E eu desejo amar todos que eu cruzar pelo meu caminho
Como sou feliz, eu quero ver feliz
Quem andar comigo, vem.
(Guilherme Arantes)
PREFÁCIO
O texto apresentado é uma marca importante num momento de perdas e muitos retrocessos nas conquistas históricas dos movimentos culturais, políticos e linguísticos no Brasil e na América Latina. É um alento poder ler um texto dedicado, amoroso, politizado, comprometido com o outro e com tamanha originalidade, na lente que vê a música, na e com a cultura surda. Um trabalho aberto ao diálogo, pois em sua sutil polêmica, reposiciona o conceito de música, som, surdez e, principalmente, em seu legado conceitual, a música como uma vivência de musicalidade, multissensorial, democrática e sonora, sem a colagem com a orelha.
Simples, potente, autoral e recortado na teoria que sustenta a íntegra do trabalho apresentado. Uma leitura de Lev Semionovich Vigotski que esclarece, convence e provoca o leitor. As autoras trabalham com esse pensador sem se aterem ao acionamento exclusivo de conceitos mais conhecidos, repetidos à exaustão na academia. Tecem a costura entre a compensação e a vivência de outra forma, problematizando o que para os sujeitos Surdos é a potência de existir na língua e na linguagem. Um texto rigoroso, cuidadoso e implicado no conceito de vivência como fio condutor da escrita.
As reflexões contidas na presente obra estão divididas em partes que se caracterizam por uma releitura de momentos históricos importantes, questionamentos, acionamentos de conceitos que a auxiliam pensar para além do já dito, escuta e análise sensível dos sujeitos acompanhados em sua investigação. Trabalho pautado por questões, como: quais os modos de vivência da musicalidade da pessoa surda? Como a pessoa surda relaciona-se com a música? Ao elaborar questões como essas, escolhem um caminho corajoso e o seguem, convictas de que a incompletude e a transformação as acompanharão. O desejo, fica claro, é compartilhar com o leitor suas descobertas, descobrindo o quase não dito, apresentando-o a nós, em uma explícita desacomodação de certezas.
I. Educação musical e a pessoa surda e II. Compreendendo um pouco da história das pessoas surdas e do universo sonoro. Trata-se de um espaço para trazer autores surdos e não surdos, falando sobre som, som como partícula sensorial, música, musicalidade e cultura surda.
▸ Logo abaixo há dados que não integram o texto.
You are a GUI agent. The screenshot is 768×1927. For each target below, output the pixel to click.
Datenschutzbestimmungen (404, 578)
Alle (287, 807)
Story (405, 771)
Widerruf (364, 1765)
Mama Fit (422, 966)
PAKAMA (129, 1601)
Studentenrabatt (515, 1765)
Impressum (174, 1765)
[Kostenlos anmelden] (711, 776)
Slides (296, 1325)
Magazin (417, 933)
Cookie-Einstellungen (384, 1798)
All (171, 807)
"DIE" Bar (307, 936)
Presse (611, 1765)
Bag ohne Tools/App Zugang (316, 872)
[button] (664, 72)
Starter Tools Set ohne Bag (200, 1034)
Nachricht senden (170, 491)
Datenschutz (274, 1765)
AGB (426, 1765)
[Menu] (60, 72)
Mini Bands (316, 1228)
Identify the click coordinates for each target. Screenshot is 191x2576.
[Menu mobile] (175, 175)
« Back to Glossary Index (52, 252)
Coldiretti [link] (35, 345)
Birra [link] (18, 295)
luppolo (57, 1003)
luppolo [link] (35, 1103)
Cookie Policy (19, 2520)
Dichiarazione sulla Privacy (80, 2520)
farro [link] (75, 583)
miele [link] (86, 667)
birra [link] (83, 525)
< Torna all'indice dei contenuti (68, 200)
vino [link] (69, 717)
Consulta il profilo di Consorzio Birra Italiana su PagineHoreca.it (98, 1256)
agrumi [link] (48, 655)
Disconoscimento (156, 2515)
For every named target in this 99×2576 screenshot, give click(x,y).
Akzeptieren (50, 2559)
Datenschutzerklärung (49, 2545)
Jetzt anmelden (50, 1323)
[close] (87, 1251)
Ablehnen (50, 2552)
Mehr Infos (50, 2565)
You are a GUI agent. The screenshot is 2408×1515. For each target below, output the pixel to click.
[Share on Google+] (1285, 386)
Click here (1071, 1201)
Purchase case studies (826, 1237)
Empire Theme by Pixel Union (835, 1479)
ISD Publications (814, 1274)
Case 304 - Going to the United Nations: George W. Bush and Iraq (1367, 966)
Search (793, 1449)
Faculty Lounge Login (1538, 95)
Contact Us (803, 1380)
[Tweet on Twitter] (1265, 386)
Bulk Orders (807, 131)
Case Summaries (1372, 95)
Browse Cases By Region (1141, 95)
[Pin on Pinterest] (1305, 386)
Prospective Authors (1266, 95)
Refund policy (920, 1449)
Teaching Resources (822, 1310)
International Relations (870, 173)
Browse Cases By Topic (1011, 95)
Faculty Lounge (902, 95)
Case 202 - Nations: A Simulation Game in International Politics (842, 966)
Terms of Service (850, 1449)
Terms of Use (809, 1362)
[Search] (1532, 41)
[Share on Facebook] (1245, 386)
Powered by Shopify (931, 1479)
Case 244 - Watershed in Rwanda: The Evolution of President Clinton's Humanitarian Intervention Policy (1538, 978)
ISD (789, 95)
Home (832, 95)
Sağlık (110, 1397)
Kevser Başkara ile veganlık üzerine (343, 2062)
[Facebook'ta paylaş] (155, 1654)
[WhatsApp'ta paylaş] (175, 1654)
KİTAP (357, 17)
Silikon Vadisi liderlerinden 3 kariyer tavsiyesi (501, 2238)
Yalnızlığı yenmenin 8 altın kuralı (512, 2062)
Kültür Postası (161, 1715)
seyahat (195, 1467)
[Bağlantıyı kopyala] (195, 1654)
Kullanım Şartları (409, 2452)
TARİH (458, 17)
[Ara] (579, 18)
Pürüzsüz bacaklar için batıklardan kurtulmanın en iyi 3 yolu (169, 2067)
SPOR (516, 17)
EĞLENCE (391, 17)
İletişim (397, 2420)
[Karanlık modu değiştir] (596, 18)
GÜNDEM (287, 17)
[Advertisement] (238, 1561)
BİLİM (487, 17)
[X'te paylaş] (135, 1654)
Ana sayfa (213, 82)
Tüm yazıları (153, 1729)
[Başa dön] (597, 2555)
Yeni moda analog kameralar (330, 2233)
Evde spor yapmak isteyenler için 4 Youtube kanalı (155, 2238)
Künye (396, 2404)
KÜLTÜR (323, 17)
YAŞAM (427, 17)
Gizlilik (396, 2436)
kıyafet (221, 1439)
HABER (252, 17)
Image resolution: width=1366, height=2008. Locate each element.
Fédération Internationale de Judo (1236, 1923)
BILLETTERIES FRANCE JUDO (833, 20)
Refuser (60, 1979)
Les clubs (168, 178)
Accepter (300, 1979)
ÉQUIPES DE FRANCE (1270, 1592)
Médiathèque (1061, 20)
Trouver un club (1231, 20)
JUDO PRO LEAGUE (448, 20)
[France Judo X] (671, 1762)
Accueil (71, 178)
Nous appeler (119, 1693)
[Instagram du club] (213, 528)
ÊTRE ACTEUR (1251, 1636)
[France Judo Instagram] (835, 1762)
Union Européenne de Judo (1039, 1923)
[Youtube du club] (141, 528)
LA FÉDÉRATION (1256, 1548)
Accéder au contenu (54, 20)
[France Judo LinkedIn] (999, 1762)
A relação com a música sempre foi para docilizar, domesticar a surdez, uma possibilidade de aproximar o surdo do mundo ouvinte
. Nas páginas que seguem, há a desconstrução disso, uma problematização às avessas, um grito pelo direito a uma educação musical que viva a música em sua unidade de sentido multissensorial, uma possibilidade de experiência musical, experiência estética.
III. Nossos passos. As autoras inovam, escolhendo um caminho indireto, utilizam a etnografia sensorial que proporciona grande singularidade à investigação e às análises. Os sujeitos desse caminho ‒ Diogo, Levy, Lis, Bianca e Rebeca ‒ são a tessitura sutil da vida, da teoria, da atenção cuidadosa das autoras e de nosso questionamento e aprendizagem, vividos desde suas histórias até suas palavras, destacadas página a página, neste livro, em um movimento que nos apresenta a unidade afeto-intelecto de cada um. A partir desse momento, o texto coloca em primeiro plano a compreensão radical de que todos os seres são musicais, reafirmando a tese de Patrícia Pederiva. A multiplicidade dos modos de vida precisa ser permitida e incentivada, em um movimento que possibilita as outridades e o rompimento com a colonização do ser.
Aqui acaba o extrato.